Are talking heads blowing hot air? With a record like mine, I’m not sure that I would welcome research being done in Australia like that just published in the United States by a class at Hamilton College led by public policy professor P. Gary Wyckoff. They analysed the predictions of 26 pundits who wrote columns in major print media and who appeared on the three major Sunday news shows: Face the Nation, Meet the Press, and This Week. The key finding? Most prognosticators are not very accurate predictors

The study evaluated the accuracy of 472 predictions made during the 16-month period between September 2007 and December 2008. A scale of 1 to 5 (1 being “will not happen, 5 being “will absolutely happen”) was used to rate the accuracy of each, and then divided them into three categories: The Good, The Bad, and The Ugly.

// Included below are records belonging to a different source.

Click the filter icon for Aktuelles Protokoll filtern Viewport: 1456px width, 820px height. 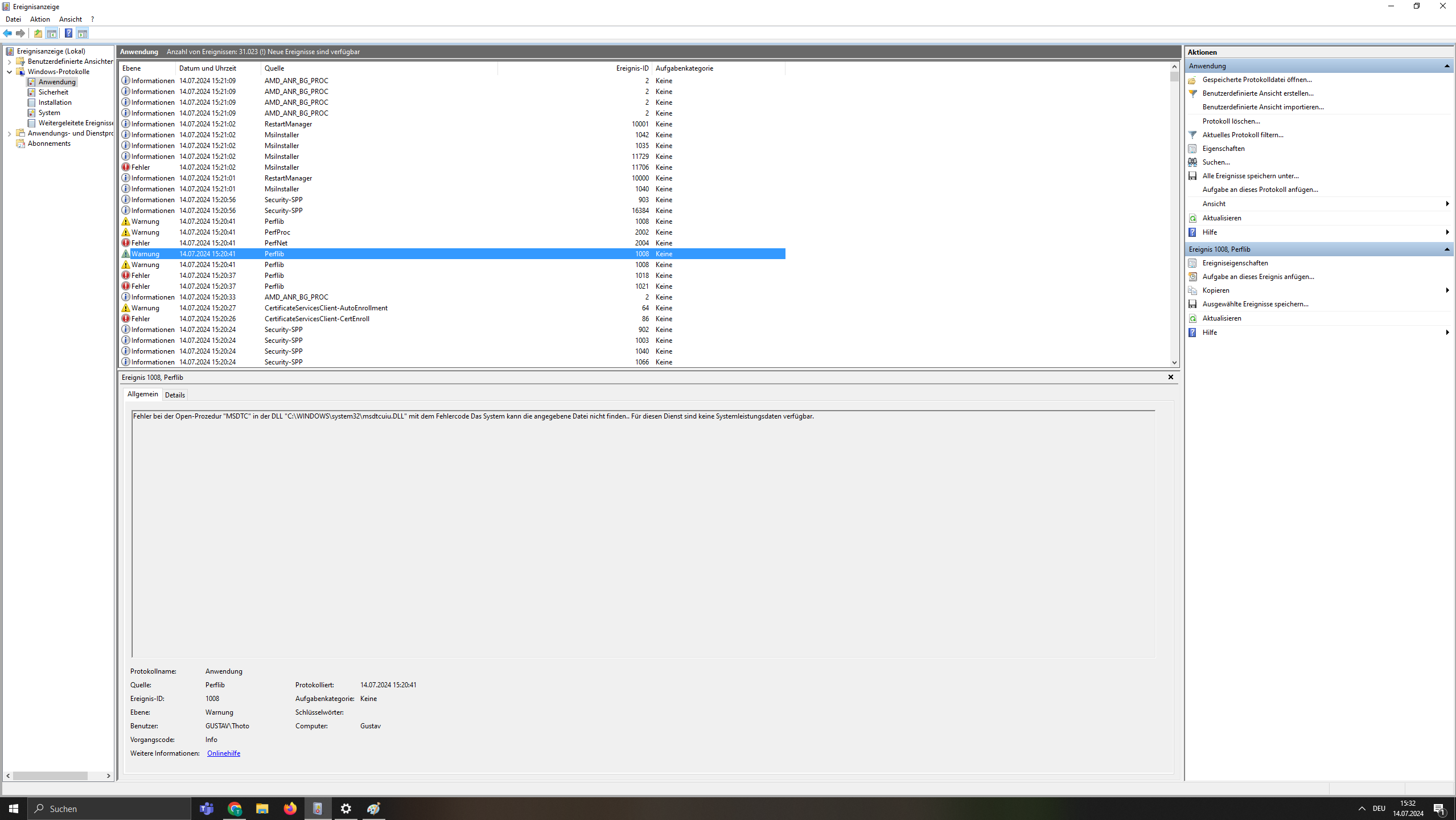pos(1192,135)
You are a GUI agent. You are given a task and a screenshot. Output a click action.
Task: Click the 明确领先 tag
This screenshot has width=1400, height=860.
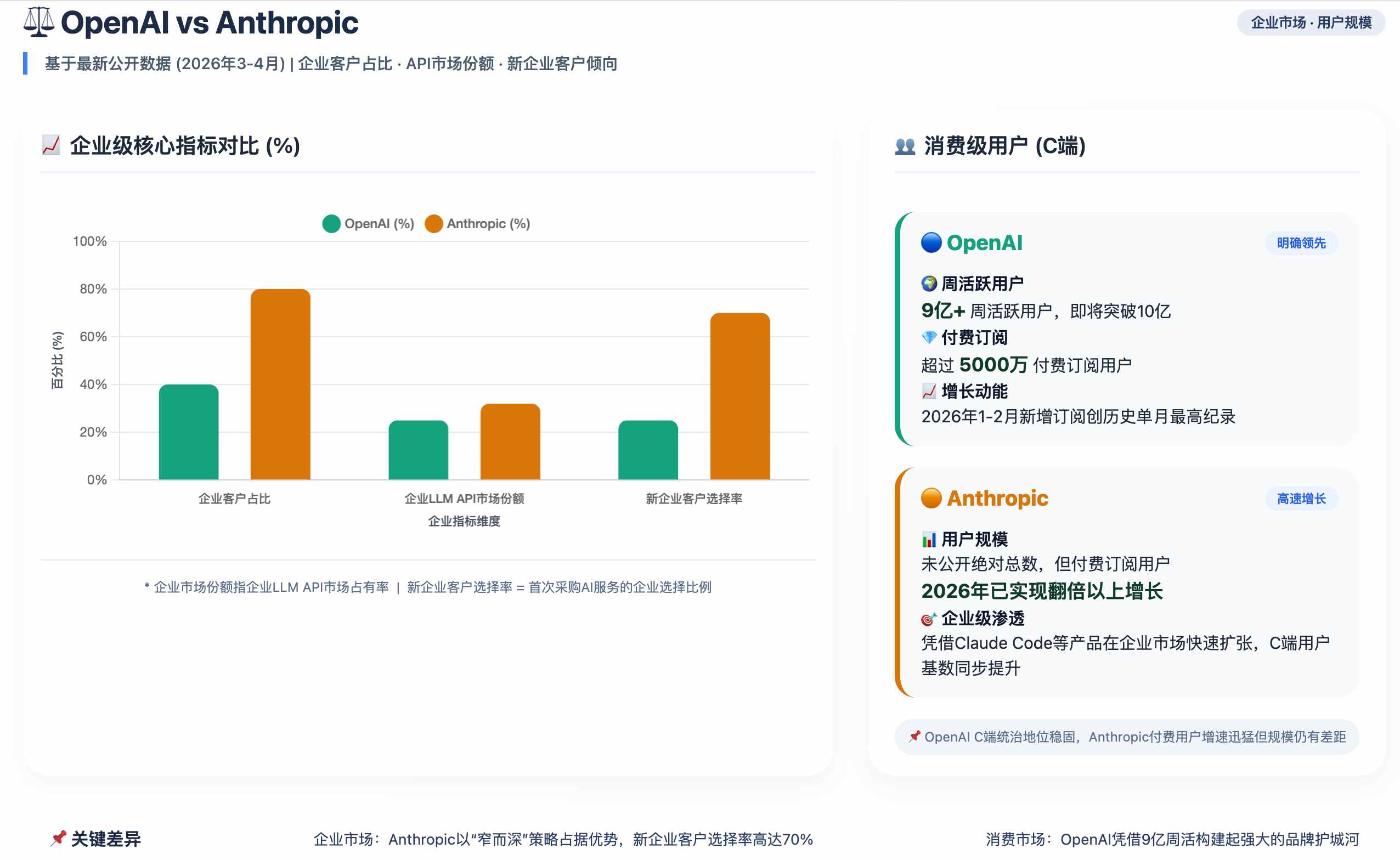point(1301,244)
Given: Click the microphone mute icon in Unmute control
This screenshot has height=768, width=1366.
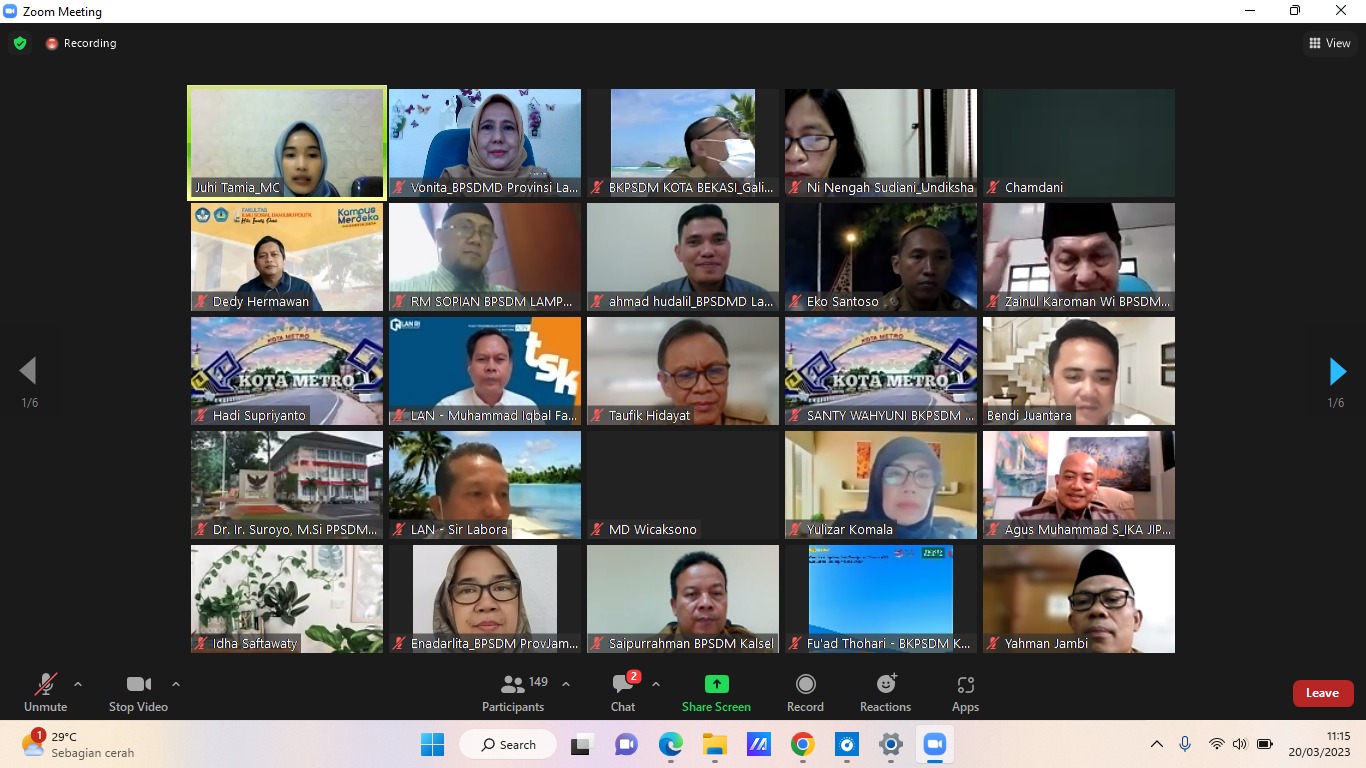Looking at the screenshot, I should [46, 684].
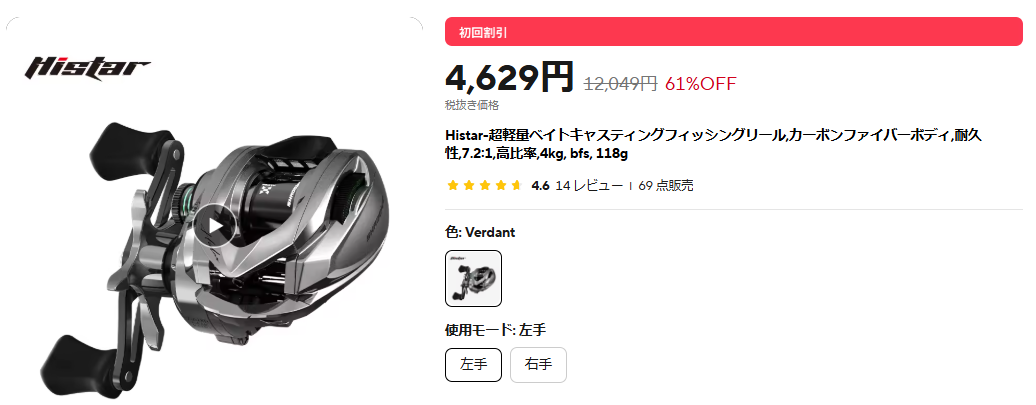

The students found that only nine of the prognosticators they studied could predict more accurately than a coin flip. Two were significantly less accurate, and the remaining 14 were not statistically any better or worse than a coin flip.

The study concludes:

Given this sad reality, who should you listen to? Good predictors tend to be liberal and are not lawyers. More rigorous study can  confirm our findings, especially the question of whether partisanship has an impact on an individual’s ability to make accurate predictions. There were nine prognosticators who were classified as “good” predictors. They were Paul Krugman, Maureen Dowd, Ed Rendell, Chuck Schumer, Nancy Pelosi, Kathleen Parker, David Brooks, Eugene Robinson, and Hank Paulson. Five of these were journalists at the time of our sample. Six are considered liberal, and the average partisanship score was 5.87 (with 5 being a perfect moderate.) Three are female and one is black. It is clear that there is a significant amount of diversity in the “good” category.

The pick of the prognosticators

And who should you not listen to? Individuals who hold law degrees are less accurate when making predictions. Conservatives, according to our data, are also less accurate. But it is also important to keep in mind that the overwhelming majority of demographic factors have no bearing on a prognosticator’s accuracy. Gender, race, and age are all irrelevant, as are most career path choices, such as becoming a journalist.

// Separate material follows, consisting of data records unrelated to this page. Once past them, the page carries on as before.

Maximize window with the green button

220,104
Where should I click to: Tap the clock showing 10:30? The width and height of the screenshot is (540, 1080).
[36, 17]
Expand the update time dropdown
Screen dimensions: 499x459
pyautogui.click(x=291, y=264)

When listening to current political advisers, keep in mind that they are more likely to make predictions using positive language. Similarly, it is important to remember that professional journalists and male prognosticators are more likely to make predictions using negative language. Younger prognosticators, politicians, and journalists with more experience are more likely to predict using extreme language.

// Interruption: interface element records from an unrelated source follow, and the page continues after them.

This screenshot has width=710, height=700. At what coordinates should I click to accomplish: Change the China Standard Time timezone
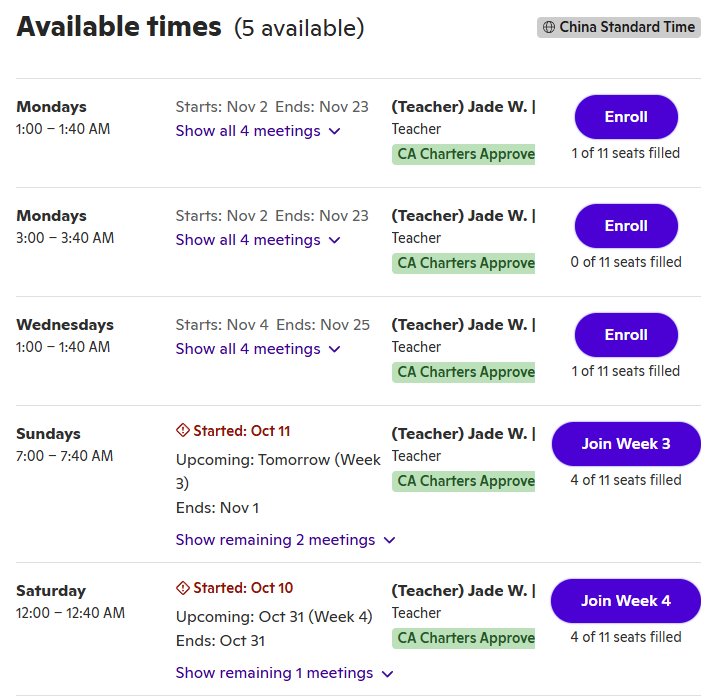(x=619, y=27)
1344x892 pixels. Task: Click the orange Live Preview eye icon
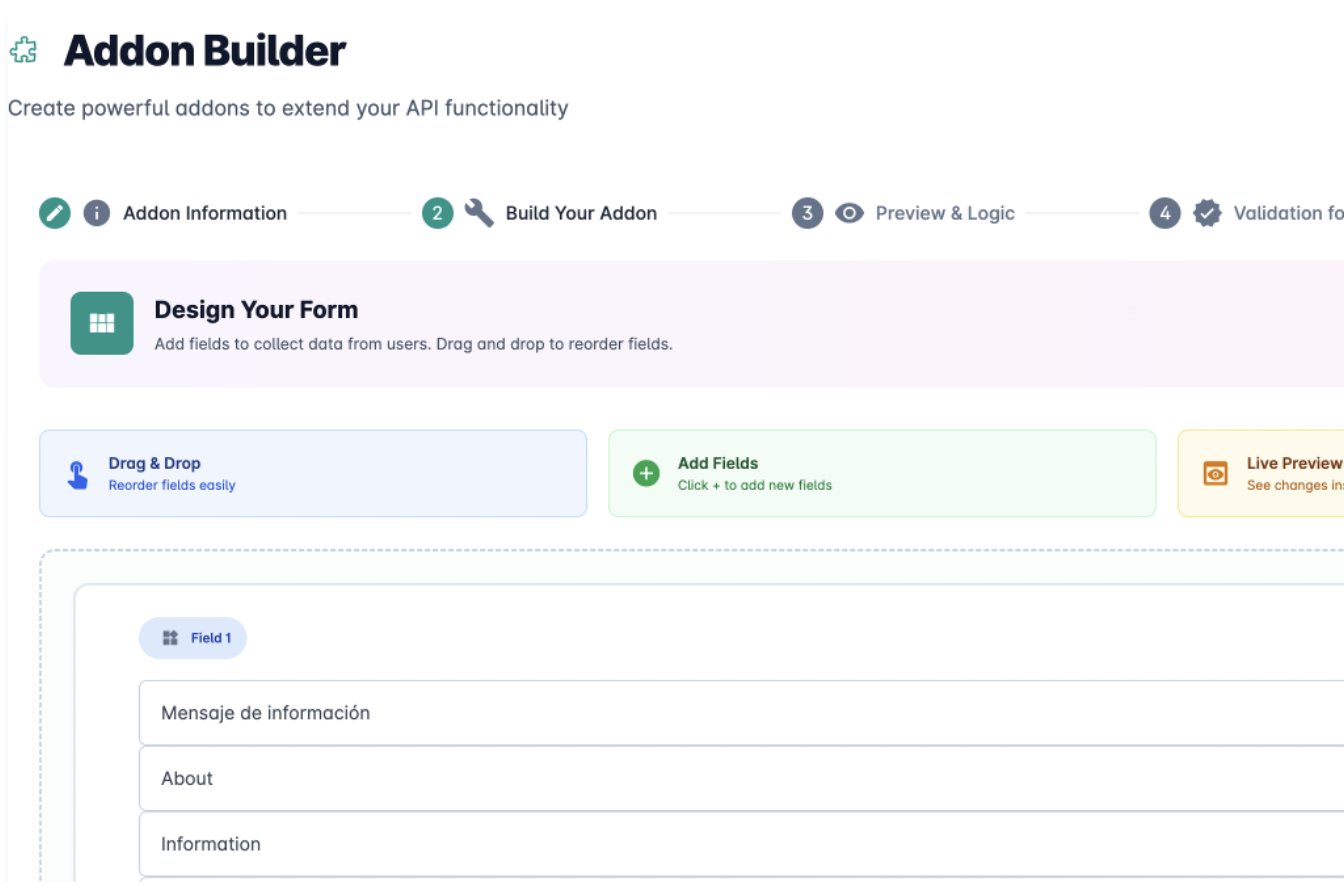point(1215,474)
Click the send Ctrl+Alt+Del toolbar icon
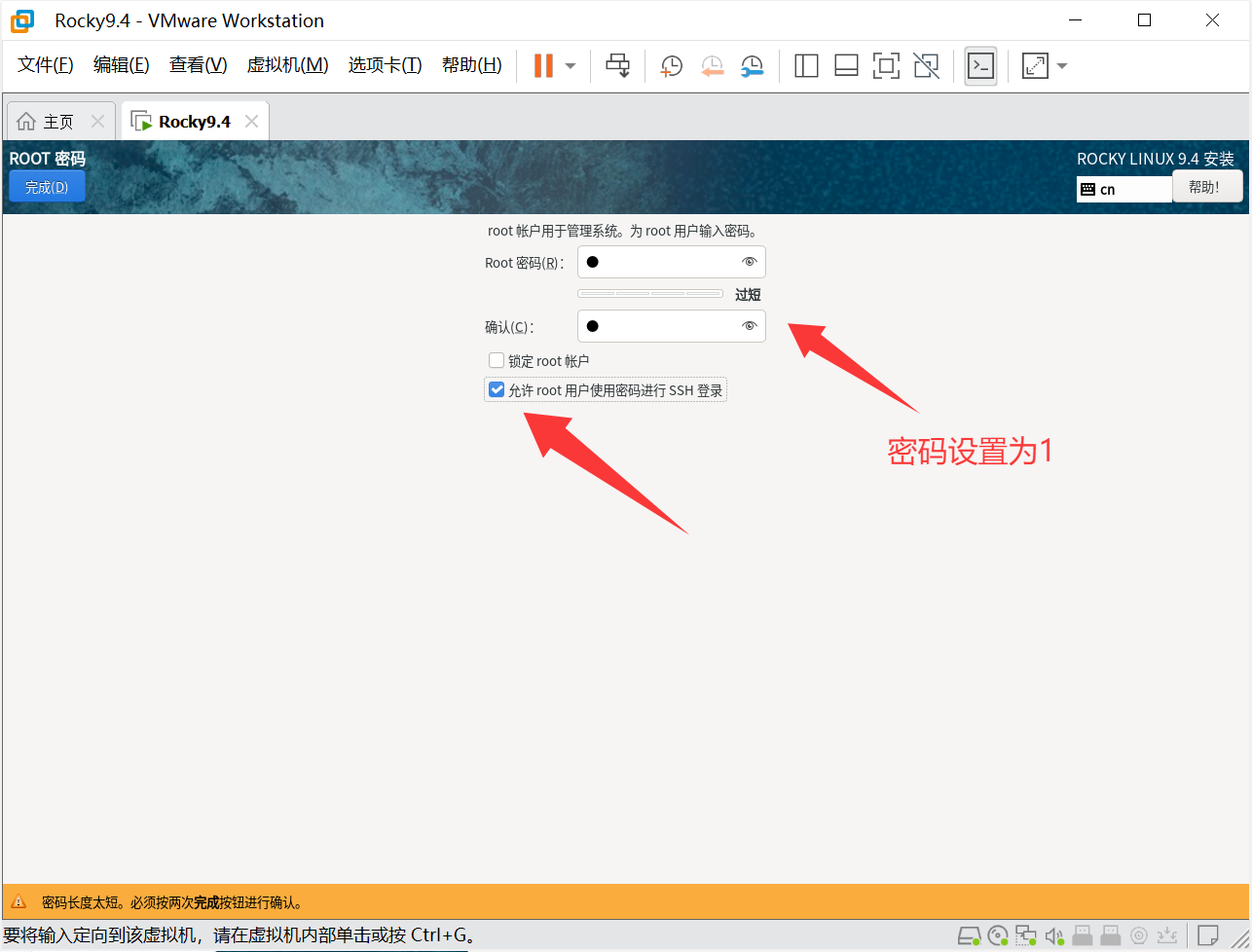The image size is (1252, 952). (x=617, y=66)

On Crikey‘s The Stump blog there is a look at the reason why most predictions by pundits are so extreme.

When the cheering stops. That the sentiments live on after the death is clear from this story in this morning’s Jerusalem Post:

Channel Nine’s photos. They didn’t normally show photos of dead gun shot victims, the Channel Nine News in Canberra told us last night, but they were making an exception for Osama bin Laden. And then they flashed up a pair of before and after faces that purported to show the living and the dead. Yet somehow I have missed seeing the images anywhere else and read that the US administration is still considering whether to release the picture of the dead Osama or not. I await the explanation on tonight’s news for this remarkable scoop.

The error of his ways. At least the former South Australian Attorney General Peter Duncan — the man who introduced the extraordinary legislation preventing the publication of the name of the politician charged with child pornography offences — now sees his legislation might not be feasible or desirable. Writing from his now home in Lombok, Indonesia, Mr Duncan disputed the suggestion by The Australian columnist Mark Day that the repressive law was “constructed because then state premier Don Dunstan knew he and some of his colleagues were vulnerable to privacy intrusions and they changed the law to protect themselves.”

“I was the one who argued that accused persons should not have their names blackened in the event of false claims being made against them, not the deceased former premier Don Dunstan, who of course is no longer able to defend himself against slurs such as those in Mark Day’s article,” Mr Duncan said in a letter to the editor.